Stored data entries:
======

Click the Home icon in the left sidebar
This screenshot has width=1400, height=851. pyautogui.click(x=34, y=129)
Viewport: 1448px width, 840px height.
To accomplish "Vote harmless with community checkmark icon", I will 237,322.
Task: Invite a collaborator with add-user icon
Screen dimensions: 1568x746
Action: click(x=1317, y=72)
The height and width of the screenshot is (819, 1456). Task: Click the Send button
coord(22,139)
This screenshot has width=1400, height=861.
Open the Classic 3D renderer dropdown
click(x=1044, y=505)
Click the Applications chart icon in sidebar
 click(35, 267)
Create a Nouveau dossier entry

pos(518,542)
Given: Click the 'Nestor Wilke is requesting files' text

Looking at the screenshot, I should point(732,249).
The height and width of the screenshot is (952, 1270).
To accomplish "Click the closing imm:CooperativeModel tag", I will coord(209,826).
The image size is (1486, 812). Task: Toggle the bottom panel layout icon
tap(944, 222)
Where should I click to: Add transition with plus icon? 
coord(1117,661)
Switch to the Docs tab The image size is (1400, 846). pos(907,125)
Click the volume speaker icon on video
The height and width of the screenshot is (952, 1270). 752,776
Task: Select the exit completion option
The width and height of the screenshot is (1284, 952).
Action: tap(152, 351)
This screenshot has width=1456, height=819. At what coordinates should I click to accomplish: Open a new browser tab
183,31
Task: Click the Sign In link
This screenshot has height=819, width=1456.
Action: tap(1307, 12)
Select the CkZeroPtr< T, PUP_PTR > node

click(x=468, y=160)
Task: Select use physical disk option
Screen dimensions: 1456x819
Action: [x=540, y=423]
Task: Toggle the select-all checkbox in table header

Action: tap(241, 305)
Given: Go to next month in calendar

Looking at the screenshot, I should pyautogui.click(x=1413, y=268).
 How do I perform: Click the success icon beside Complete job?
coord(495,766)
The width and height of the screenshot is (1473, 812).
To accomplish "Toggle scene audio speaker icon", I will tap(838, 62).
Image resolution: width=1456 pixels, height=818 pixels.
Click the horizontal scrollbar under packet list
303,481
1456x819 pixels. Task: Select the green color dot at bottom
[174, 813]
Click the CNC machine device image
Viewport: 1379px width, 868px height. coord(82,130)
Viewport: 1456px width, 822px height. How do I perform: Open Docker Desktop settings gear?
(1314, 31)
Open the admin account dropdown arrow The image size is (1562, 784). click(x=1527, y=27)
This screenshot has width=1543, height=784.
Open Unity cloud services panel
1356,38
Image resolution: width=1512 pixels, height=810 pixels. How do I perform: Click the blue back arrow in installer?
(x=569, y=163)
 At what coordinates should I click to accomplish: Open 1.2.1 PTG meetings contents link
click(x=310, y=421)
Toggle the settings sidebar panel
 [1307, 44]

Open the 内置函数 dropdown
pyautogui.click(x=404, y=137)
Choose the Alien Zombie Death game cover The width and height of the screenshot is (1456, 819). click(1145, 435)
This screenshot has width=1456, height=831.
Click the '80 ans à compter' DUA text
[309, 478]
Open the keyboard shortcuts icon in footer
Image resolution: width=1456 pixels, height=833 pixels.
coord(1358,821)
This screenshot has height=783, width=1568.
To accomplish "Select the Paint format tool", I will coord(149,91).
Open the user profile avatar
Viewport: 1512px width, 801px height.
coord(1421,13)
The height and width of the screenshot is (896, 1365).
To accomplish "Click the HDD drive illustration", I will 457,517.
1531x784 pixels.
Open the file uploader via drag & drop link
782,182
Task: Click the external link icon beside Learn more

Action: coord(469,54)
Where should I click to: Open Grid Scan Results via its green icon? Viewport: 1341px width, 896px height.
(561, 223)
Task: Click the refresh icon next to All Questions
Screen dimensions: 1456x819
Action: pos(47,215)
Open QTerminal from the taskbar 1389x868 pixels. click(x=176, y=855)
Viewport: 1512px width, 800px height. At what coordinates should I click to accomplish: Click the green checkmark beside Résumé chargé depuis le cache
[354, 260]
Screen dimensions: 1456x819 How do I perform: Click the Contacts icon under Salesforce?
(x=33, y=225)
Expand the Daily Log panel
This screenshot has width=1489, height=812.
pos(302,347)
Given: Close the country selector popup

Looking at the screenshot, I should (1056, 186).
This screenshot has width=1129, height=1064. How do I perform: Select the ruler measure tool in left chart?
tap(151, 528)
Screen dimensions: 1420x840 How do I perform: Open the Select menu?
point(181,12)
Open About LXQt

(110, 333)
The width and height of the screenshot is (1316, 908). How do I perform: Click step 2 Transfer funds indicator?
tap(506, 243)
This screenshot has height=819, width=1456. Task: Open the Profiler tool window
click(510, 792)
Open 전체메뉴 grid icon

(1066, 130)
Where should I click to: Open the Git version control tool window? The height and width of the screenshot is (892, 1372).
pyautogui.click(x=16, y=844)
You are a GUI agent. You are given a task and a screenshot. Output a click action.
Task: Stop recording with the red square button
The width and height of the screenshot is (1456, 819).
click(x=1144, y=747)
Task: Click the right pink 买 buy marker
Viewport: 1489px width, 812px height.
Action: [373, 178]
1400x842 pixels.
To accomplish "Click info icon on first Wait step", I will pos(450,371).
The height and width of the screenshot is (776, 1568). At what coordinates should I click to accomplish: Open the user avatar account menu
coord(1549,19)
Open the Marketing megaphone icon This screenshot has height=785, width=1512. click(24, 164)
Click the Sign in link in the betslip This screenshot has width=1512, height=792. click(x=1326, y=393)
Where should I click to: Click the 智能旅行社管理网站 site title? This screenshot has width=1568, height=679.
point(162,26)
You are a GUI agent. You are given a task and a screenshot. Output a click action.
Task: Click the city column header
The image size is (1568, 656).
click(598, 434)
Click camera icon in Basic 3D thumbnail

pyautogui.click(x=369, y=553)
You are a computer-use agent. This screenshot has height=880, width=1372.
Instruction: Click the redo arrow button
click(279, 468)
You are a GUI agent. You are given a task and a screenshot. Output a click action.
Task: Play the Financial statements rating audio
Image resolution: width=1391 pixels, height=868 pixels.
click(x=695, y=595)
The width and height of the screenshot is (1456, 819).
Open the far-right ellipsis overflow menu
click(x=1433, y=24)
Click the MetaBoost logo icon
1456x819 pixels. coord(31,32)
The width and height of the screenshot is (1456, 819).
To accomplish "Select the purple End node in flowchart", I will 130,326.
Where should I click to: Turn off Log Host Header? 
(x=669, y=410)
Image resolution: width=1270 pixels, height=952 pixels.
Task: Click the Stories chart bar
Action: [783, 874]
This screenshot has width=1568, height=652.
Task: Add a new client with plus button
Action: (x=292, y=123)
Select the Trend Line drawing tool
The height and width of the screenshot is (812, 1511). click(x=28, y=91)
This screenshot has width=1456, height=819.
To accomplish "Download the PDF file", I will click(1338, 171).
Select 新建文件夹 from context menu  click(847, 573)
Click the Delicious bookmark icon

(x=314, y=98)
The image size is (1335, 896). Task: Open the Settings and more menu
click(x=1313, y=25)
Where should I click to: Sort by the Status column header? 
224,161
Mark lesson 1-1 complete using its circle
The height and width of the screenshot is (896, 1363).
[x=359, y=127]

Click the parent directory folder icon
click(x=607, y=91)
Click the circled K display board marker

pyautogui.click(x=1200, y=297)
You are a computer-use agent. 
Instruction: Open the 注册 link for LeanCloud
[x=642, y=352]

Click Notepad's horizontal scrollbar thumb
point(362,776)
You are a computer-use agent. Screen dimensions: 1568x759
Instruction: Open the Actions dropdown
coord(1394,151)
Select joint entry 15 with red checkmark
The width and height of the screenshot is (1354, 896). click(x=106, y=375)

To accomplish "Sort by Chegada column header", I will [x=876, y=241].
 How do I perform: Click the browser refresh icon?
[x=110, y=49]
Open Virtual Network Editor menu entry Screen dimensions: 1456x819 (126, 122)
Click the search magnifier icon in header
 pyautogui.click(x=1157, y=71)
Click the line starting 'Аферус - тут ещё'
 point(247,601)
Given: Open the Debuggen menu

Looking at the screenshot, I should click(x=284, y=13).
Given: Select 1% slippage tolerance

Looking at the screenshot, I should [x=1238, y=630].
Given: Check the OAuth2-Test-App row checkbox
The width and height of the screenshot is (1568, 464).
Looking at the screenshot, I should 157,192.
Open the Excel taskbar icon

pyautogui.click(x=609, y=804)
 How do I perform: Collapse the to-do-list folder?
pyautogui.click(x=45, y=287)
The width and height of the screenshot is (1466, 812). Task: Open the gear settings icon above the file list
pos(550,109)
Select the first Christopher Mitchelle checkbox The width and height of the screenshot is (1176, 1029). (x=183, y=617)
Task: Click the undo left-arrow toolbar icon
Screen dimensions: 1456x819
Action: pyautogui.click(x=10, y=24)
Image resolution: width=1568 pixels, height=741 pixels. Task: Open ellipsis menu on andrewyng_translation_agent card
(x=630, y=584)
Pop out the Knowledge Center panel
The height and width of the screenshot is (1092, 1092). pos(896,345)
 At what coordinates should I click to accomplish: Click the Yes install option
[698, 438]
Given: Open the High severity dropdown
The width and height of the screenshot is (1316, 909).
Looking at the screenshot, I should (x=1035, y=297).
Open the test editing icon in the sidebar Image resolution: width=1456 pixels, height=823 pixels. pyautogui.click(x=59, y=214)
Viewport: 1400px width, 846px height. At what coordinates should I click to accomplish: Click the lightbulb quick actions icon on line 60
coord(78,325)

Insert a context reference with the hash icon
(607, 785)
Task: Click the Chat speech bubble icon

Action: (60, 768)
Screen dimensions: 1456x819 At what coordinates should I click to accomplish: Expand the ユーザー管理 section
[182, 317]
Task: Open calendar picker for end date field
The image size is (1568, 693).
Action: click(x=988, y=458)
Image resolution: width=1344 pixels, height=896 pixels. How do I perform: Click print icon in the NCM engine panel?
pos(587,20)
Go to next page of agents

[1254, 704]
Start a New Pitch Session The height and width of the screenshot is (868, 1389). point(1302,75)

======

■ Exercise instructions: Could you quote, exactly as they appear, the line containing "At what coordinates should I click to accomplish: Click the Yes" and every line after it to the end of the records above?

■ Response area:
 At what coordinates should I click to accomplish: Click the Yes install option
[698, 438]
Given: Open the High severity dropdown
The width and height of the screenshot is (1316, 909).
Looking at the screenshot, I should (x=1035, y=297).
Open the test editing icon in the sidebar Image resolution: width=1456 pixels, height=823 pixels. pyautogui.click(x=59, y=214)
Viewport: 1400px width, 846px height. At what coordinates should I click to accomplish: Click the lightbulb quick actions icon on line 60
coord(78,325)

Insert a context reference with the hash icon
(607, 785)
Task: Click the Chat speech bubble icon

Action: (60, 768)
Screen dimensions: 1456x819 At what coordinates should I click to accomplish: Expand the ユーザー管理 section
[182, 317]
Task: Open calendar picker for end date field
The image size is (1568, 693).
Action: click(x=988, y=458)
Image resolution: width=1344 pixels, height=896 pixels. How do I perform: Click print icon in the NCM engine panel?
pos(587,20)
Go to next page of agents

[1254, 704]
Start a New Pitch Session The height and width of the screenshot is (868, 1389). point(1302,75)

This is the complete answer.